In response to last week’s articles on moving Northern Ireland politics forward, Senior UUP MLA David McNarry has written a letter to the Belfast Telegraph. Here are the central parts of what he has written:
“To begin with, let me demolish the core concept of many of those who would like to see a new party system related more to social class and economic status than to a sectarian head count.”
He has not read UK politics properly at all. The only party with politicians which still talk about politics in terms of social class is the Labour Party but you hear less of that sort of politics nowadays. He then says
“First, unionism is not sectarian. The concept of unionism is essentially political and it is based not on sectarianism but on a belief, partially based on sound economics and partially based on national sentiment, that union between Northern Ireland and the United Kingdom is in the best interests of all the people of Northern Ireland.”
UK Unionism is not sectarian but Ulster Unionism certainly is. I dont need to argue that one. Unionism has nothing to do with ‘sound economics’. He has made that one up.
“Second, any party related to social class would inevitably end up as a monolith of a different kind in any case since Experian reckons that 42% of the population of Northern Ireland is middle class.”
So this is how he sees normal politics – all class. Where is the demolition job? Er, this must be it
“So, as for realigning politics along economic wealth or class lines, forget it.”
“You would end up with a middle class monolith opposing a working class monolith.”
“There would be even less hope of compromise between two such monoliths because the policies they would inevitably pursue would be diametrically opposed and there would be little or no common ground”
Putting aside his rant about class again, he seems to have forgotten that parties contesting for votes on bread and butter issues dont have to agree anything at all.
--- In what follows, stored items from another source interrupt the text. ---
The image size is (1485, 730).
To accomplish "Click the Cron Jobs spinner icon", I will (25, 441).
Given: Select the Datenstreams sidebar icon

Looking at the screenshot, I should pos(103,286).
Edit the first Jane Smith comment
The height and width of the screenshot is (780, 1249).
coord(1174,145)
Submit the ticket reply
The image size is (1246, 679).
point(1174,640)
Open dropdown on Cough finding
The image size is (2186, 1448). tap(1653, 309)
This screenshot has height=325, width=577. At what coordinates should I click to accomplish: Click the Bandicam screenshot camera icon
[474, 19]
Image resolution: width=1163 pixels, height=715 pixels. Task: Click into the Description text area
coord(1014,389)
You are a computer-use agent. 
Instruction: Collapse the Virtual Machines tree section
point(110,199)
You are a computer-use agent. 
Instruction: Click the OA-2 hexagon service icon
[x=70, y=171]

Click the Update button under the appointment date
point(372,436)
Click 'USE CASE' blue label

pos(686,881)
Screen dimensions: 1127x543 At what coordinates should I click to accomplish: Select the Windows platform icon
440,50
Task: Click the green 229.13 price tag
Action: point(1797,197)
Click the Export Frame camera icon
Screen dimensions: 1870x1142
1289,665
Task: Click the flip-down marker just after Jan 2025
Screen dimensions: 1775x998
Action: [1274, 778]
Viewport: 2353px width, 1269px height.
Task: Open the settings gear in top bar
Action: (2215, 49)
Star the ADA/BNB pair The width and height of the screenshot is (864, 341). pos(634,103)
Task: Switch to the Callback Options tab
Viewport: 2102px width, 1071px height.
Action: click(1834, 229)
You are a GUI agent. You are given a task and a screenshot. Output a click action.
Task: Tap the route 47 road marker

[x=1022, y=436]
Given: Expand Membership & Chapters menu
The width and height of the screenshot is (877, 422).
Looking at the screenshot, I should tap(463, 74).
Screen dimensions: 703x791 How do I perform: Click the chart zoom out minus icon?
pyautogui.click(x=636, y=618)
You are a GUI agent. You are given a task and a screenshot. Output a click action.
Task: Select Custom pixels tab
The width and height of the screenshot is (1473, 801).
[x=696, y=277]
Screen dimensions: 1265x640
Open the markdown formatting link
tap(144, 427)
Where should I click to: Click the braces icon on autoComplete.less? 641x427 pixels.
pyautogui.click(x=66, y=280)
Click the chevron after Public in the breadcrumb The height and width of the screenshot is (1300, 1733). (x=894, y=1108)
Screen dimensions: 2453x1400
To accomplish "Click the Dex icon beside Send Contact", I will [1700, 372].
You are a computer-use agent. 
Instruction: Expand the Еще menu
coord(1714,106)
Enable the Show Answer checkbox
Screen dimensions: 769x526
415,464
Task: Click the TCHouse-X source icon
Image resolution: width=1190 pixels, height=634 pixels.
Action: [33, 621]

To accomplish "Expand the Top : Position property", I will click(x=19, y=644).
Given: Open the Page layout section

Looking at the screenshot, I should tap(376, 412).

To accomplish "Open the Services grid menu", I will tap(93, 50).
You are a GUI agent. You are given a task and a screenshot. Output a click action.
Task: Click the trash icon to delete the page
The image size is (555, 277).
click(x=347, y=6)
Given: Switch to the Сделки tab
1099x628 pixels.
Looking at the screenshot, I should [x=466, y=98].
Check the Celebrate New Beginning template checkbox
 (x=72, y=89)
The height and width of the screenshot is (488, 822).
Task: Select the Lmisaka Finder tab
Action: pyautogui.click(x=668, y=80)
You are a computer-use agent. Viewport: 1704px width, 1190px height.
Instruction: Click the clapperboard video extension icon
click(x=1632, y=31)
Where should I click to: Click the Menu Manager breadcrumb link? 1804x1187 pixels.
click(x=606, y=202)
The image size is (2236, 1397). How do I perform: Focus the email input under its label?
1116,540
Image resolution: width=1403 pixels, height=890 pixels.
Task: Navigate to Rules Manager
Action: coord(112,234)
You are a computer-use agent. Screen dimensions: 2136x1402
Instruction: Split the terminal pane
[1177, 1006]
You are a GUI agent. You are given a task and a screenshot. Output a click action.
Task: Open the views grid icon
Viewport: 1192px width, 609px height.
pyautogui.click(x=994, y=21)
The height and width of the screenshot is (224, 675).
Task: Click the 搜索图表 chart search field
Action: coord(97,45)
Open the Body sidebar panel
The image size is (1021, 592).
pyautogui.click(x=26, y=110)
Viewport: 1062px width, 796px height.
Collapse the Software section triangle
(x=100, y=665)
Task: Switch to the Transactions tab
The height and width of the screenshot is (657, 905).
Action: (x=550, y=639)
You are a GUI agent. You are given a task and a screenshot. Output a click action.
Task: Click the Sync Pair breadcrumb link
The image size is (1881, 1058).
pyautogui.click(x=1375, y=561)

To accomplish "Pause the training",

Power sharing is not necessary when there is normal politics. However, he might also be surprised to learn that at Westminster, there many more statutes that are not politically contested than there are at Stormont.
As for his idea that greater unionist co-operation would boost unionist turnout, why did the opposite happen in Fermanagh and South Tyrone?
Mr. McNarry’s backward-looking rejection of normal politics serves as a reminder to Conservatives of a prime reason why the UCUNF pact failed.